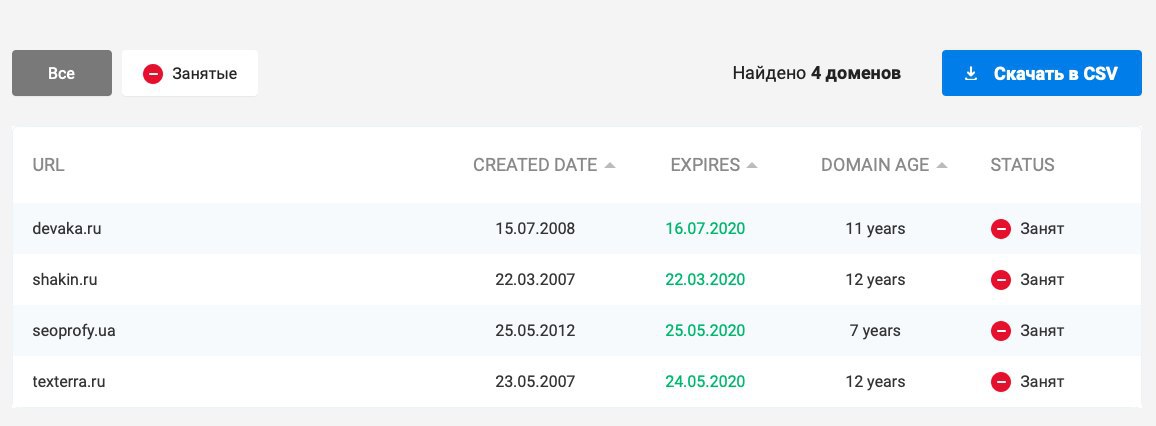1156x426 pixels.
Task: Sort by Created Date arrow
Action: (610, 166)
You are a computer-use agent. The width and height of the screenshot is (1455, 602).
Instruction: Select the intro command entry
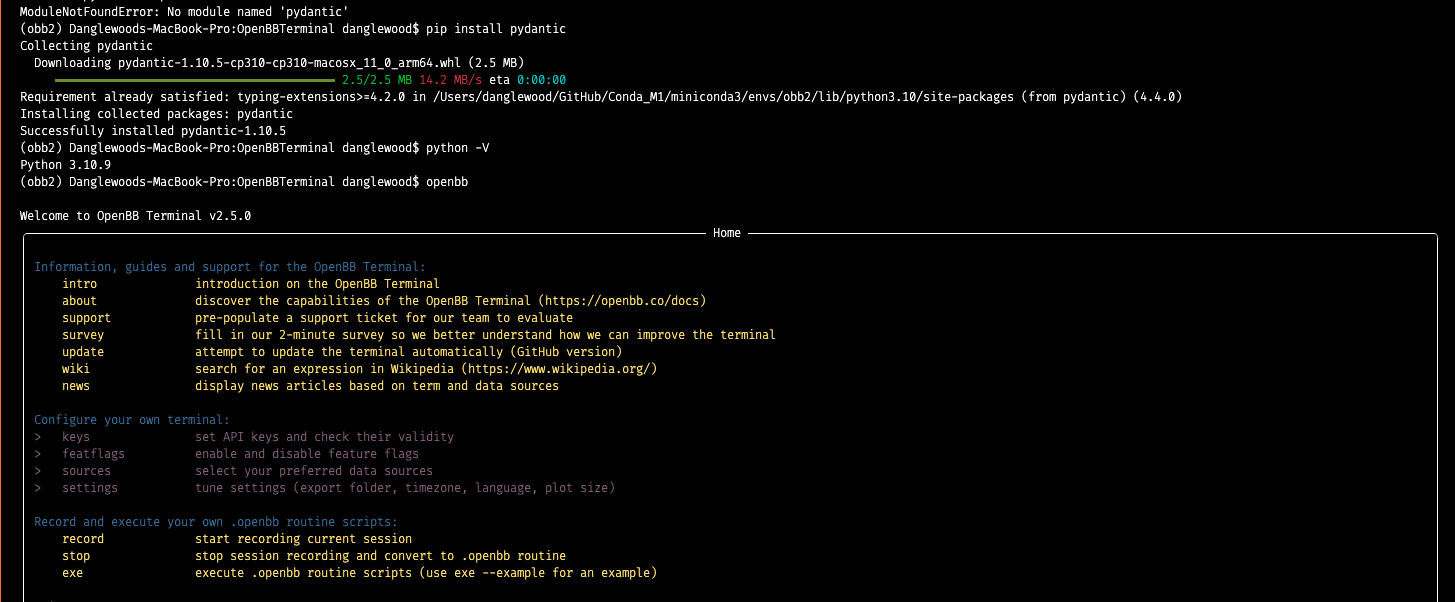(80, 283)
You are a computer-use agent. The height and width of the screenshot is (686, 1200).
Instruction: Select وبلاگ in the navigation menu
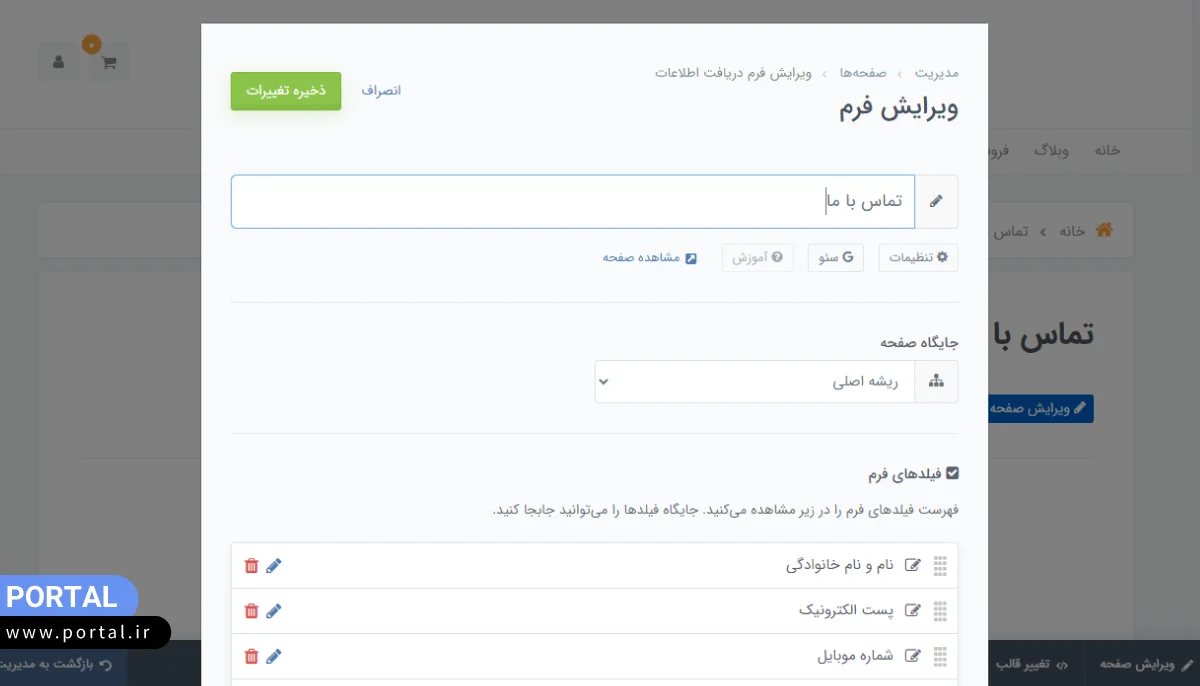tap(1052, 151)
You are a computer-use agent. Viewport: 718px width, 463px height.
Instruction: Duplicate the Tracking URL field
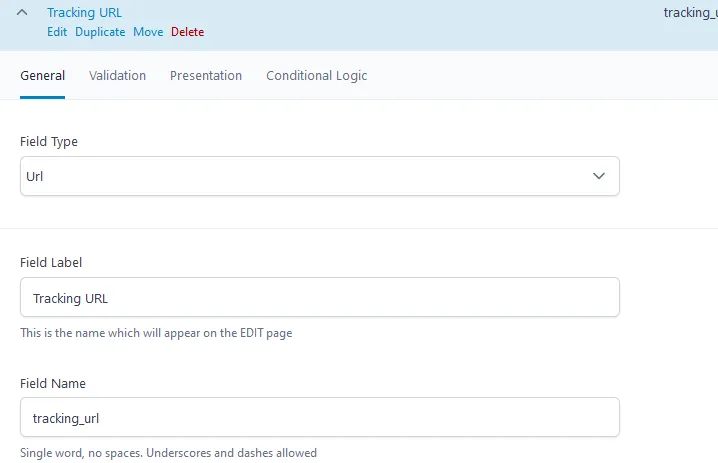coord(100,32)
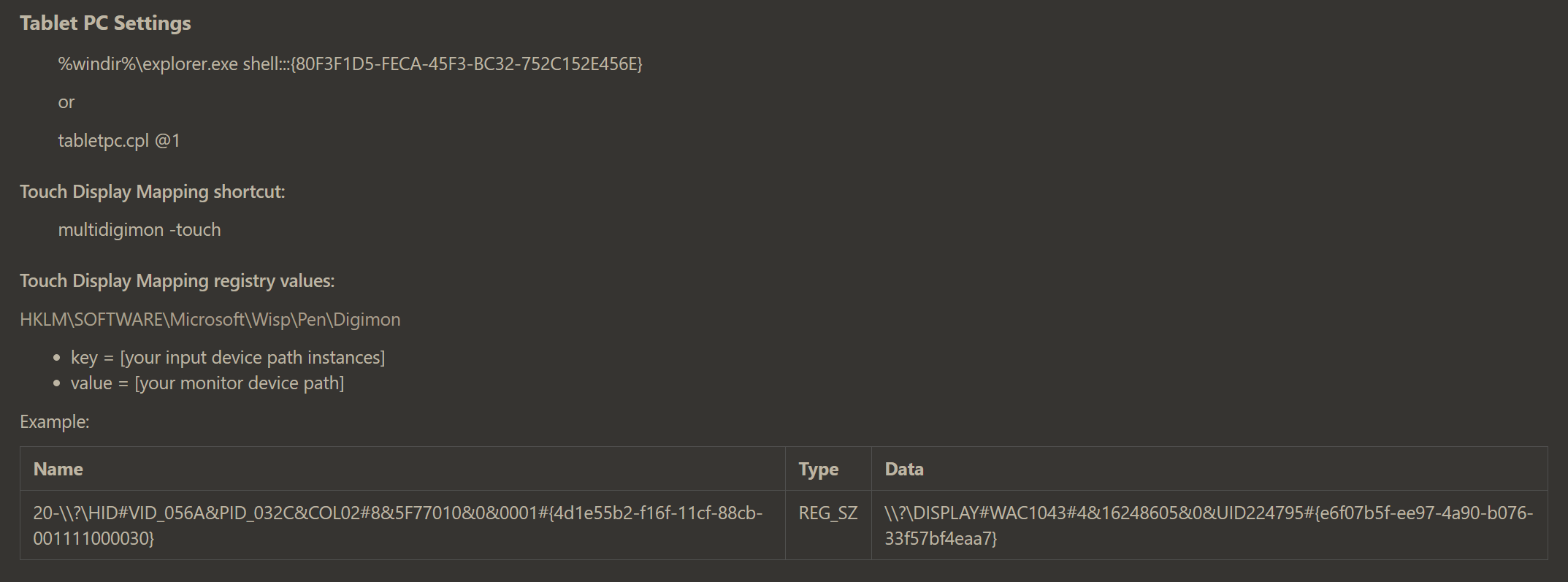Click the DISPLAY#WAC1043 data cell
1568x582 pixels.
click(x=1209, y=526)
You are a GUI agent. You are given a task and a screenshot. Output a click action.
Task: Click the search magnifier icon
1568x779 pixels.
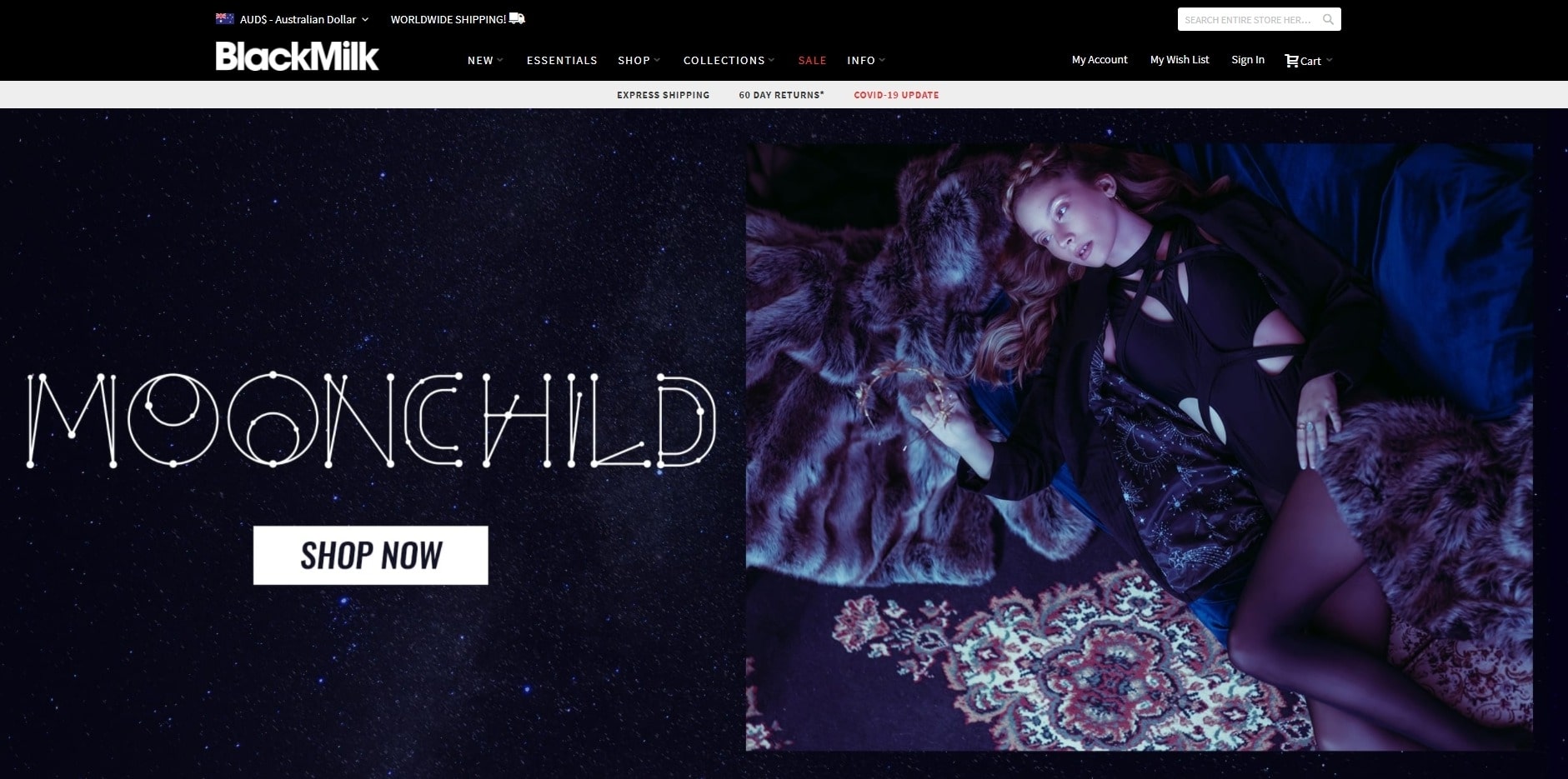tap(1328, 19)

▶ **TASK DETAILS**
The copy should hold only the lines from the one with "You are a computer-use agent. The height" through the one with "Task: Click the search magnifier icon", exactly as they stand above. Leave out the pictures.

▶ **COMPLETED TASK**
You are a computer-use agent. The height and width of the screenshot is (686, 1200).
Instruction: Select وبلاگ in the navigation menu
tap(1052, 151)
You are a computer-use agent. Viewport: 718px width, 463px height.
Instruction: Duplicate the Tracking URL field
coord(100,32)
Click the DISPLAY#WAC1043 data cell
1568x582 pixels.
click(x=1209, y=526)
You are a GUI agent. You are given a task and a screenshot. Output a click action.
Task: Click the search magnifier icon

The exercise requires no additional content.